YOUR INSTRUCTIONS> Begin at the line containing "Task: Select the" and retype each line through the end of the records exactly. Include nothing else and no pictures.

──────── MATERIAL SHOWN

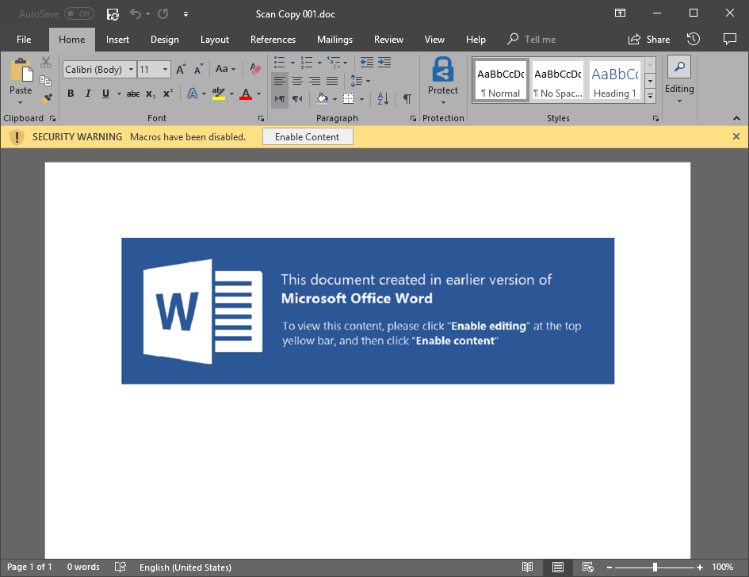The width and height of the screenshot is (749, 577).
Task: Open the font color picker
Action: pyautogui.click(x=258, y=94)
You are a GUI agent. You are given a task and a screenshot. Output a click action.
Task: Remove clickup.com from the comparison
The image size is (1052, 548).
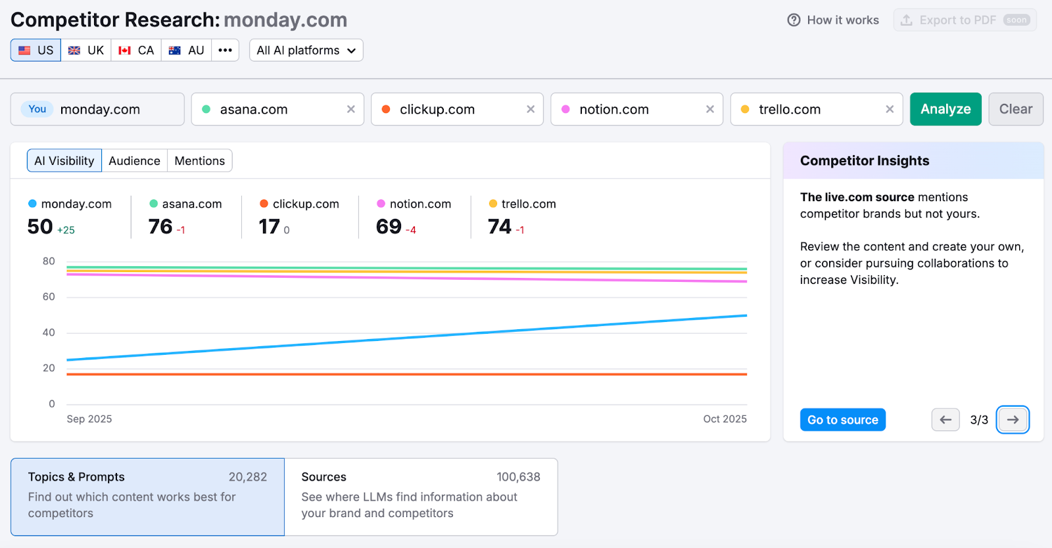point(531,109)
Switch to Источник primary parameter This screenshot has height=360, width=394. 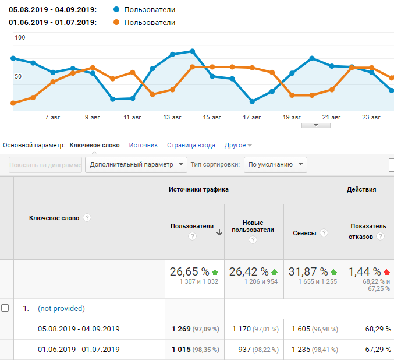143,146
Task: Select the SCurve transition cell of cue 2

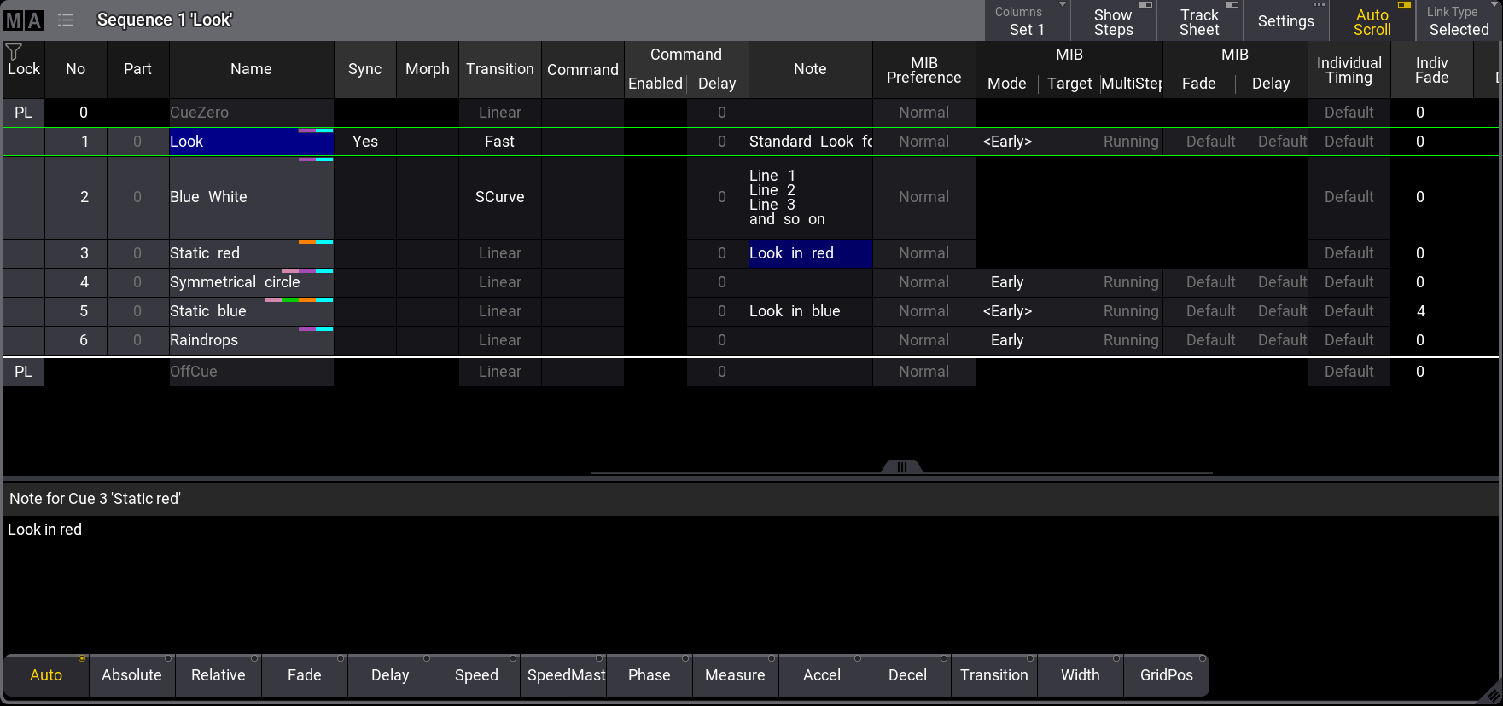Action: click(499, 197)
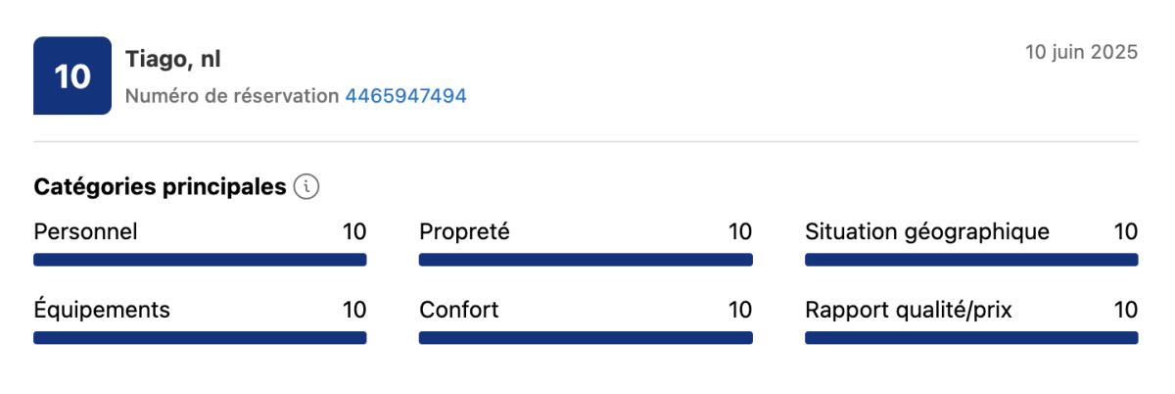Image resolution: width=1175 pixels, height=394 pixels.
Task: Click the Personnel rating bar
Action: 200,260
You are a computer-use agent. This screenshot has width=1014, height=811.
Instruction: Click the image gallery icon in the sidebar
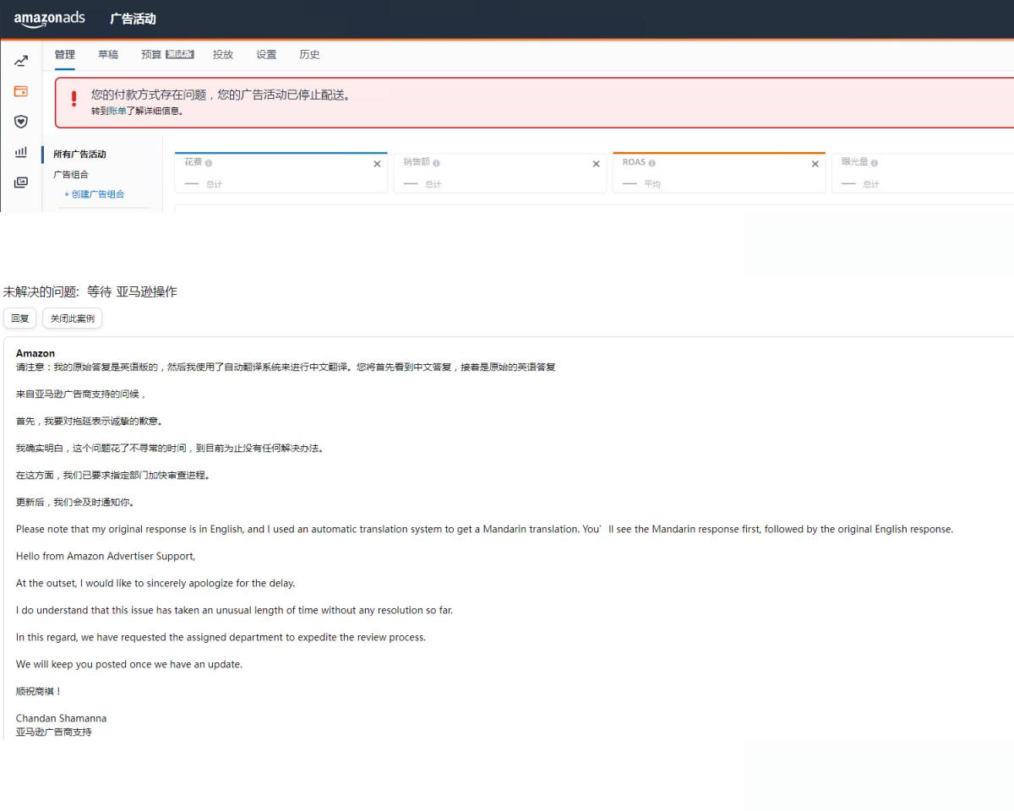[21, 182]
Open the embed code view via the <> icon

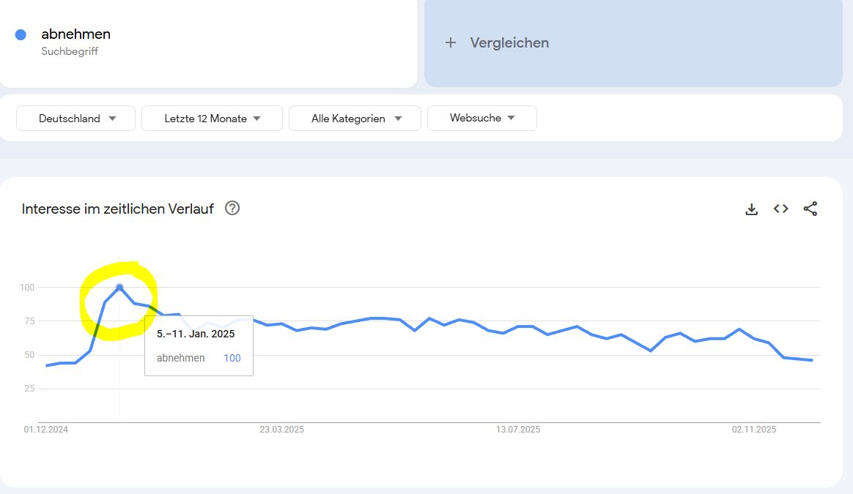(x=780, y=209)
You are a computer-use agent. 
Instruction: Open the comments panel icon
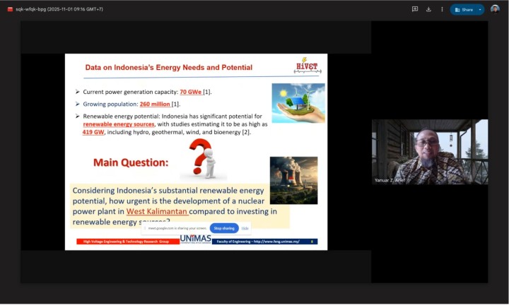coord(415,9)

────────────────

TASK RESPONSE>
Task: Select the SCurve transition cell of cue 2

Action: click(499, 197)
Image resolution: width=1175 pixels, height=394 pixels.
Task: Click the Personnel rating bar
Action: 200,260
You are a computer-use agent. This screenshot has width=1014, height=811.
Instruction: Click the image gallery icon in the sidebar
[21, 182]
Open the embed code view via the <> icon

(x=780, y=209)
You are a computer-use agent. 
Instruction: Open the comments panel icon
coord(415,9)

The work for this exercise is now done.